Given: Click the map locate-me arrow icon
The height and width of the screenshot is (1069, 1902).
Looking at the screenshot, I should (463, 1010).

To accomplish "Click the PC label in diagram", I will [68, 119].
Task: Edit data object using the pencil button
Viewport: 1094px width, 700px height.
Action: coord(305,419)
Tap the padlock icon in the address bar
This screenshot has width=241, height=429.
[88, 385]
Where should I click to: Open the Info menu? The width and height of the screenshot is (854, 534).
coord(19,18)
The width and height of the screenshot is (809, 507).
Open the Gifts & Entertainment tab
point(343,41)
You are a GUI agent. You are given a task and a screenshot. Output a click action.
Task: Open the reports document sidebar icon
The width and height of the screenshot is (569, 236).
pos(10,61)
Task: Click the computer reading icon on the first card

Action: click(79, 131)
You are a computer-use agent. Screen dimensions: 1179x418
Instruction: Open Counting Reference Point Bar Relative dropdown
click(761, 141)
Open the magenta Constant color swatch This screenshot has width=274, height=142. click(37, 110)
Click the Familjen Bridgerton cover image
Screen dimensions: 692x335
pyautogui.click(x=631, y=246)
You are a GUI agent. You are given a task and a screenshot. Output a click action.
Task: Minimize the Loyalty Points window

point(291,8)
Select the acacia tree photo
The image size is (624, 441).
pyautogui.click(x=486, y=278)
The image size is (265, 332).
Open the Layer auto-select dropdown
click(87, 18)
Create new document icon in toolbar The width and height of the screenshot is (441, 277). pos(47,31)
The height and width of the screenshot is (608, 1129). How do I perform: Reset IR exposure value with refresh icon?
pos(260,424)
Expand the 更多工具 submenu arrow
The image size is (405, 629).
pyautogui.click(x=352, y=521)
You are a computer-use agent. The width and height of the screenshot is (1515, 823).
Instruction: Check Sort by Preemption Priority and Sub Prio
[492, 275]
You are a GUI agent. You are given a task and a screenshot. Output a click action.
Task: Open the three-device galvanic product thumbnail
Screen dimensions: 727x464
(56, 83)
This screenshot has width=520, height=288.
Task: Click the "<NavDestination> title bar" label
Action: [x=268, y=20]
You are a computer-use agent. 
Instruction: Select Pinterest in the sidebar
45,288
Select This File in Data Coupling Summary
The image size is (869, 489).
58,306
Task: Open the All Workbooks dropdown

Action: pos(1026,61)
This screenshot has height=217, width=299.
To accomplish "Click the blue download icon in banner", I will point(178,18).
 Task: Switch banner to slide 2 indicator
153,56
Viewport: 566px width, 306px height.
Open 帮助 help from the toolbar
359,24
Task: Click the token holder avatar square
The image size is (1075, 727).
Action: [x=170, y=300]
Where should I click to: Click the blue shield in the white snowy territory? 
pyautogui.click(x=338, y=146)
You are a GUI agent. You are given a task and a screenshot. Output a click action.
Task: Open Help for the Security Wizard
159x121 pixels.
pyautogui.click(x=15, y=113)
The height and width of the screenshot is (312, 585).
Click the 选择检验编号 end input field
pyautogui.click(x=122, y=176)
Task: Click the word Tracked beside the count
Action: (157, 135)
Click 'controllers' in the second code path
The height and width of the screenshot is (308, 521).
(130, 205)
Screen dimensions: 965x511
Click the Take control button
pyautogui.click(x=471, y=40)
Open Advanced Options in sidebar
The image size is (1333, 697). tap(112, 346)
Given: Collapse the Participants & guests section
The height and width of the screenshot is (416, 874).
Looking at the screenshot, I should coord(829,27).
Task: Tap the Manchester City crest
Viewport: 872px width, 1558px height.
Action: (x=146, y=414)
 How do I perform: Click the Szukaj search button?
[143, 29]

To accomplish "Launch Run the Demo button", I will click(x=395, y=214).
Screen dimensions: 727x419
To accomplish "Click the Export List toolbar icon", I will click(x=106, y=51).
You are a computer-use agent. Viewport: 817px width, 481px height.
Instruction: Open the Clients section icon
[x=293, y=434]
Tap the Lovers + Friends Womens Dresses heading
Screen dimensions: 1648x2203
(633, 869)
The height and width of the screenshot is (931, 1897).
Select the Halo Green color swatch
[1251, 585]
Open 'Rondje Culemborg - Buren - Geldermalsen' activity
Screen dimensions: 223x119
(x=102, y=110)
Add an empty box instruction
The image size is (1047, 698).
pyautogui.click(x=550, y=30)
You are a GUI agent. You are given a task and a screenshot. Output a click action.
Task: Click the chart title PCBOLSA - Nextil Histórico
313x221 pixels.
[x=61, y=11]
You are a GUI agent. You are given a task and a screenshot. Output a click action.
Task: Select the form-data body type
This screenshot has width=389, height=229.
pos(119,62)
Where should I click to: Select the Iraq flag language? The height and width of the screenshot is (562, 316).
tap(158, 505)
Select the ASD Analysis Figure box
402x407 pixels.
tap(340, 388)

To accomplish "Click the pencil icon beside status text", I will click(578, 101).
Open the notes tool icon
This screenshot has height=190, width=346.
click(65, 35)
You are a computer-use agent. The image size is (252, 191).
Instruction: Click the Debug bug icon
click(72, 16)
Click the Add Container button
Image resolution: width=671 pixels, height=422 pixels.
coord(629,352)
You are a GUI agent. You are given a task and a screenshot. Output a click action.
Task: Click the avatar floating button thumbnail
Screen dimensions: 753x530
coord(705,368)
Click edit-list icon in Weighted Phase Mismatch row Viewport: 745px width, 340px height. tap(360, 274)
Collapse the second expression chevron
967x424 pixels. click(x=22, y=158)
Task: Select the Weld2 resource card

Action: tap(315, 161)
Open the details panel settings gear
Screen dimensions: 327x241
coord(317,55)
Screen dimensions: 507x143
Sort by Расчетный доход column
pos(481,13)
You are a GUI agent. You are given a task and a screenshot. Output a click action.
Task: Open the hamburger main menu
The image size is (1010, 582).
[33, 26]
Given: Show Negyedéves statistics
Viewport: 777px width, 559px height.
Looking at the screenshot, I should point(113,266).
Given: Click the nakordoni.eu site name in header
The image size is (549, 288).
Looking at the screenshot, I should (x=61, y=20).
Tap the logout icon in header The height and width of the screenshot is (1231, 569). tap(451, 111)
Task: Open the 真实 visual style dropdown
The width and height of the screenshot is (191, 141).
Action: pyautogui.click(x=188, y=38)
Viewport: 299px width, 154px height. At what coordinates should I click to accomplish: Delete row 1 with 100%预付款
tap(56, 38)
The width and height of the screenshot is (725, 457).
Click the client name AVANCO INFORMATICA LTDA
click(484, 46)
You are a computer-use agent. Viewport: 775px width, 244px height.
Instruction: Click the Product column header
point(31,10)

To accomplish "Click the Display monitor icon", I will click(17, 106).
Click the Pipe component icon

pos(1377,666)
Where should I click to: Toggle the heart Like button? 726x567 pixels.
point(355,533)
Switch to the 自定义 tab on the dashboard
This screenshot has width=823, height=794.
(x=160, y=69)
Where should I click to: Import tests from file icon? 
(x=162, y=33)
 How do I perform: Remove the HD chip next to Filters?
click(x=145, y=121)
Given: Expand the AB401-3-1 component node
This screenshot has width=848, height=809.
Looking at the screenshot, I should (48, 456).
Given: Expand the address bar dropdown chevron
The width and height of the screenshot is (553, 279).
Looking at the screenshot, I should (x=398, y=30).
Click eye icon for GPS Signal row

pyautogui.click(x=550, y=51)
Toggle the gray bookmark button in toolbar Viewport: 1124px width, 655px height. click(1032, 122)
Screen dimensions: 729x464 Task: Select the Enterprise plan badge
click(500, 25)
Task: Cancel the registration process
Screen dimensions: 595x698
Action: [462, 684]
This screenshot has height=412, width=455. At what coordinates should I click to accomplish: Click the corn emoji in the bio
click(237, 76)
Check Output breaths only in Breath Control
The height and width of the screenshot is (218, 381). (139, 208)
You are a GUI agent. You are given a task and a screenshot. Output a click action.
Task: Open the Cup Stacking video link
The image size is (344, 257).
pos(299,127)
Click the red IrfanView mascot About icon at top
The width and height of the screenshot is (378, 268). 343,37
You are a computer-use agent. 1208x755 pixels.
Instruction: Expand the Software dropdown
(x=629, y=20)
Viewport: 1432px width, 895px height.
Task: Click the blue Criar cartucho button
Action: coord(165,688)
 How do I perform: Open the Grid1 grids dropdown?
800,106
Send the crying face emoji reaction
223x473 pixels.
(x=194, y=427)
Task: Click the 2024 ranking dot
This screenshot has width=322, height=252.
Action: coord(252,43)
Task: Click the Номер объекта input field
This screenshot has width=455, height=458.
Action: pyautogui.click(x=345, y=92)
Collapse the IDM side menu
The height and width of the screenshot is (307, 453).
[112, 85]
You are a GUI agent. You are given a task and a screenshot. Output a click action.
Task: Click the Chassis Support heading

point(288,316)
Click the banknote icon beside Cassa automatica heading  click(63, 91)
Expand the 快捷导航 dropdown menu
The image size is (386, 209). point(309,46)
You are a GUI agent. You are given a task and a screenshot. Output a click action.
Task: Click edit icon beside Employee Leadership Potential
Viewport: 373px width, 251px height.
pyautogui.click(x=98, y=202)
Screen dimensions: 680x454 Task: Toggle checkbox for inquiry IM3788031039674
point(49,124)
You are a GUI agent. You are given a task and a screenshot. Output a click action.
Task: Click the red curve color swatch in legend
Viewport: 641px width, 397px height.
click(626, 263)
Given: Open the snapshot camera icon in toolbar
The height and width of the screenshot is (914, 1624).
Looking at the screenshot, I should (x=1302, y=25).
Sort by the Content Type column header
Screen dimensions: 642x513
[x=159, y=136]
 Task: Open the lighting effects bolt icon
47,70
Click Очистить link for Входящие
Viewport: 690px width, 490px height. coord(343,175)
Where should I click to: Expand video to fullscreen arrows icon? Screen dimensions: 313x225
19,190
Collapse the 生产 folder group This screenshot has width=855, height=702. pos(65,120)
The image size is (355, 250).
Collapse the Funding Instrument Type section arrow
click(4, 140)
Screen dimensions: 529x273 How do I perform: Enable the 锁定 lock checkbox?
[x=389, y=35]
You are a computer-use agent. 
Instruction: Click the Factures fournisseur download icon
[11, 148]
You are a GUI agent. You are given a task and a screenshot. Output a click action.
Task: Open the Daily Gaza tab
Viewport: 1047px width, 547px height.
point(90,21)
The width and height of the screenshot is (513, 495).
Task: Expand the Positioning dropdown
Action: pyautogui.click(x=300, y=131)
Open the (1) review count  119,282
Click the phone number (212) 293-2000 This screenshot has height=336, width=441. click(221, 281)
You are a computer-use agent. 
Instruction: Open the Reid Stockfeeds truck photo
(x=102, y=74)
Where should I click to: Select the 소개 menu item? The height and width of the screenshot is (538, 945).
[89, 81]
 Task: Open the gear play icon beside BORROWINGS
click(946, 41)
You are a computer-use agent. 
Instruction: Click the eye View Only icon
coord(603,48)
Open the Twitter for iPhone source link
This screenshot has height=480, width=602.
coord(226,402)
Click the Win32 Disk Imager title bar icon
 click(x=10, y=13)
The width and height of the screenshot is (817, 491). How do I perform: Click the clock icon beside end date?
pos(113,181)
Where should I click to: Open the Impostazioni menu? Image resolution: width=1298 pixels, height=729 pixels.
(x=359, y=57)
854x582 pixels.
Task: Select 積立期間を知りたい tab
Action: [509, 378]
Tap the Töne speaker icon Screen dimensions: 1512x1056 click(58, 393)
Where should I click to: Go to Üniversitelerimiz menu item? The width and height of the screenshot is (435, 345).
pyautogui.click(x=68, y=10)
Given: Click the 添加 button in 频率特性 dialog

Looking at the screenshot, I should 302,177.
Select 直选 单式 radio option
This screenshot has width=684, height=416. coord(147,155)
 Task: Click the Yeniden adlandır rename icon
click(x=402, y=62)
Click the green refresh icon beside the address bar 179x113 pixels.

Brief: Since only part of the listing is wanted, copy exactly the lines from the one holding "The image size is (1075, 727)." to the one holding "The height and width of the screenshot is (312, 585).", both included.

Response:
The image size is (1075, 727).
Action: [x=170, y=300]
Where should I click to: Click the blue shield in the white snowy territory? 
pyautogui.click(x=338, y=146)
You are a GUI agent. You are given a task and a screenshot. Output a click action.
Task: Open Help for the Security Wizard
159x121 pixels.
pyautogui.click(x=15, y=113)
The height and width of the screenshot is (312, 585).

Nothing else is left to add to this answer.